> **Task brief**: Return the listing below verbatim, from its first line through the line containing "click(x=134, y=66)", including both of those lines.

> **Items**:
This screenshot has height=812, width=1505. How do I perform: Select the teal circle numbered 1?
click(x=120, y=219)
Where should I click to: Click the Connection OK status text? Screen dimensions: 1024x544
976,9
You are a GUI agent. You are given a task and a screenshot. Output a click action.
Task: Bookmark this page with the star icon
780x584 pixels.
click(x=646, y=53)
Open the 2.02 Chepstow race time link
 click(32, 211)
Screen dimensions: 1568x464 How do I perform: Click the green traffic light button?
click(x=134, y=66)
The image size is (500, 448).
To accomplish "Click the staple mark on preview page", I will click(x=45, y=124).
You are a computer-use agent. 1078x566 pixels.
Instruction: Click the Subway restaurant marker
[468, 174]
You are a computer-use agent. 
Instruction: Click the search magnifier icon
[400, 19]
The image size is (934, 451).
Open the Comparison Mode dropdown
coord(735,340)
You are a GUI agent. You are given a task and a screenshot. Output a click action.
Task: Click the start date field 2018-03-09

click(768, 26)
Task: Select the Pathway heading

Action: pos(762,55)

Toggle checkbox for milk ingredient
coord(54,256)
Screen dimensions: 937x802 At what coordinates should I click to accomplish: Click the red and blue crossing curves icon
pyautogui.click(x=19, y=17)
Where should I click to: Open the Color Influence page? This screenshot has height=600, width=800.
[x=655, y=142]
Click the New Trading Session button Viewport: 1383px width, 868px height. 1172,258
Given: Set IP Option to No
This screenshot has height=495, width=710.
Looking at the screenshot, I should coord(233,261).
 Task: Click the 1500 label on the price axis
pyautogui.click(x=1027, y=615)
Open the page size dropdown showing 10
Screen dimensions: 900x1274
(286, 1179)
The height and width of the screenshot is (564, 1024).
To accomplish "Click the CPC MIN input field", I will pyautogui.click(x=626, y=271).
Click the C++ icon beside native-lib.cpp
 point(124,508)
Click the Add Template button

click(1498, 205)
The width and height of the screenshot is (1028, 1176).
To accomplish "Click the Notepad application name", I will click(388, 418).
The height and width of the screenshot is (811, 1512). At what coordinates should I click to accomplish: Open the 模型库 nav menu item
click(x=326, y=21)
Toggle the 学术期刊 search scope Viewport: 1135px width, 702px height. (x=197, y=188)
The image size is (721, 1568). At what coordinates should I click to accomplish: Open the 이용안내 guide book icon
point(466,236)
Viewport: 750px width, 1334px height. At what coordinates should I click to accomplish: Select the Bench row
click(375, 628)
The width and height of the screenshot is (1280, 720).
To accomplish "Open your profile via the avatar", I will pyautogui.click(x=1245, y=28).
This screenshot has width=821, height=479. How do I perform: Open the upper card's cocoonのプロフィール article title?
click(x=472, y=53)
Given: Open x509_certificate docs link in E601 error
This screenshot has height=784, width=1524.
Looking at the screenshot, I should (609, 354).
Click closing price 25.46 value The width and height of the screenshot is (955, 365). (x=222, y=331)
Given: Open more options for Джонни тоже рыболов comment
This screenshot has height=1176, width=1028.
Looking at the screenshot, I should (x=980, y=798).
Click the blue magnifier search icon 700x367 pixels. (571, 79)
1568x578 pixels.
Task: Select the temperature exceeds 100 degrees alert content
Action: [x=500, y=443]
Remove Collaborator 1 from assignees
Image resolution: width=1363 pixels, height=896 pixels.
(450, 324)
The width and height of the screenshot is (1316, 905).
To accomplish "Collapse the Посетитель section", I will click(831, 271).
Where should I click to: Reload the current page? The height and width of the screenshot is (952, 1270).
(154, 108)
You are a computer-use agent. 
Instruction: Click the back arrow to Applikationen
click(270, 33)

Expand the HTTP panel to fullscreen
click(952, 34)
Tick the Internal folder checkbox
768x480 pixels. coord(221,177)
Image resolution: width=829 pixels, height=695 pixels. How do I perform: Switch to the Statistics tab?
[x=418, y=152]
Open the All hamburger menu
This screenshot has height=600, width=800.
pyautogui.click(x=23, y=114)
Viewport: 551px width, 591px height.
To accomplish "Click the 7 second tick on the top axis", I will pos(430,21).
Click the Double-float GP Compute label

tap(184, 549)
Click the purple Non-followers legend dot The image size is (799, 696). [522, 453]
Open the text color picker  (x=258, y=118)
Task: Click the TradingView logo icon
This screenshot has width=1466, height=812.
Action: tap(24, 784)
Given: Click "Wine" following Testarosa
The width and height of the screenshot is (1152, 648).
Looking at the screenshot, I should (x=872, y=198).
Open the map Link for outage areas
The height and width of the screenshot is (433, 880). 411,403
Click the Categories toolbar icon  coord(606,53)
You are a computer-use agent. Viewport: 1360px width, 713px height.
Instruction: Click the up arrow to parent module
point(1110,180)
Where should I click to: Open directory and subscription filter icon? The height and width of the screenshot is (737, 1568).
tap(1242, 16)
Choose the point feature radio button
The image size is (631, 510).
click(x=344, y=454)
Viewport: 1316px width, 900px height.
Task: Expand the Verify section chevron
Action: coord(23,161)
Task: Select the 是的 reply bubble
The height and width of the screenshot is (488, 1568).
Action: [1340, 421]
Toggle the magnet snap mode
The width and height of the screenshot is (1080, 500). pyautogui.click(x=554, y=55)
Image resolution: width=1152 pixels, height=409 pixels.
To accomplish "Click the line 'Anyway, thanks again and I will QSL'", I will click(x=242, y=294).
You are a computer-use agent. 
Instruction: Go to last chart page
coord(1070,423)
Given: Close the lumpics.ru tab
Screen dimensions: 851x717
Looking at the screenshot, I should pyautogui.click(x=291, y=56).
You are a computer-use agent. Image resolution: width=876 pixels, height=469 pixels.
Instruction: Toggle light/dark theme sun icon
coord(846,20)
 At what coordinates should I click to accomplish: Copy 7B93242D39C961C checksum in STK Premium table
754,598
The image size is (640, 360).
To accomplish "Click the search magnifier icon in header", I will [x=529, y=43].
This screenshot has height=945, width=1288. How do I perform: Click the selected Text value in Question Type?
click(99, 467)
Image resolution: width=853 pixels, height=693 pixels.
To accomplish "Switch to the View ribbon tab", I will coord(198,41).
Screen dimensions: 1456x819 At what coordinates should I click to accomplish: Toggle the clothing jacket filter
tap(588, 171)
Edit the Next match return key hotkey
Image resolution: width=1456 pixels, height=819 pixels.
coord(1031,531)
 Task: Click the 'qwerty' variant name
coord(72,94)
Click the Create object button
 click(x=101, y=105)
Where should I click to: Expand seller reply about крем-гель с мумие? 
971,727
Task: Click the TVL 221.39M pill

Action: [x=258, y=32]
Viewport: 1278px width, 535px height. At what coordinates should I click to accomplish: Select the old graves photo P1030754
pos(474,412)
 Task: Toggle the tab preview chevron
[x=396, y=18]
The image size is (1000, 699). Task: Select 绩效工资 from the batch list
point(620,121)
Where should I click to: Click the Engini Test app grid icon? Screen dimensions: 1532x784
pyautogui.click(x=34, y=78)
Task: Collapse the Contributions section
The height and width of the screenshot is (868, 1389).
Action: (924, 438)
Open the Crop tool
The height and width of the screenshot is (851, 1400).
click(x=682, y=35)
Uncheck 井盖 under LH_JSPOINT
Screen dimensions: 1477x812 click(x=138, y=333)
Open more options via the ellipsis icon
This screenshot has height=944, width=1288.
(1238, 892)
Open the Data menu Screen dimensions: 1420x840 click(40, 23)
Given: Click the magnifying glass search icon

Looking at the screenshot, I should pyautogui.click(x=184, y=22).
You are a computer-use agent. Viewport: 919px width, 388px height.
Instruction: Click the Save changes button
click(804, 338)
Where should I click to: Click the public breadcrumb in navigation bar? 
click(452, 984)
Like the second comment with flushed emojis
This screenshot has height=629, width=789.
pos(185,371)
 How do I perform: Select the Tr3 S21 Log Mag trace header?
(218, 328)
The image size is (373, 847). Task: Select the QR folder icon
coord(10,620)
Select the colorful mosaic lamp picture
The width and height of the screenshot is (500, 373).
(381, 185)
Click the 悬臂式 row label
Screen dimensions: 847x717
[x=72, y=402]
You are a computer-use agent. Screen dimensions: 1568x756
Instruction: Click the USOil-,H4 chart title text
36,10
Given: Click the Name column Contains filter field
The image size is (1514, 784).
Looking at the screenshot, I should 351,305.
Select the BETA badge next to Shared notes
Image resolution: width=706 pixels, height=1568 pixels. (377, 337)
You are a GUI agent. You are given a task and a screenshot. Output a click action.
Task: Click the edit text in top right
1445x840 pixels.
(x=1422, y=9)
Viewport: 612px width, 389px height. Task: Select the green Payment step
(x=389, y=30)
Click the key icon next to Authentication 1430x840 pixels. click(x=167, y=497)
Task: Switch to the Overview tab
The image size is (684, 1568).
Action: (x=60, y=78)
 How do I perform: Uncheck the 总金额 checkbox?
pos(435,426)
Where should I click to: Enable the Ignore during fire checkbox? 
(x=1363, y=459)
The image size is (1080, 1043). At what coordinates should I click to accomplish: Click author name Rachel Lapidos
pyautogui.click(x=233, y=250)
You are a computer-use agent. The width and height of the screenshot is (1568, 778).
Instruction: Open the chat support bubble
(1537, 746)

> **Answer to the exercise**:
This screenshot has height=812, width=1505. How do I perform: Select the teal circle numbered 1?
click(x=120, y=219)
Where should I click to: Click the Connection OK status text? Screen dimensions: 1024x544
976,9
You are a GUI agent. You are given a task and a screenshot. Output a click action.
Task: Bookmark this page with the star icon
780x584 pixels.
click(x=646, y=53)
Open the 2.02 Chepstow race time link
 click(32, 211)
Screen dimensions: 1568x464 How do I perform: Click the green traffic light button?
click(x=134, y=66)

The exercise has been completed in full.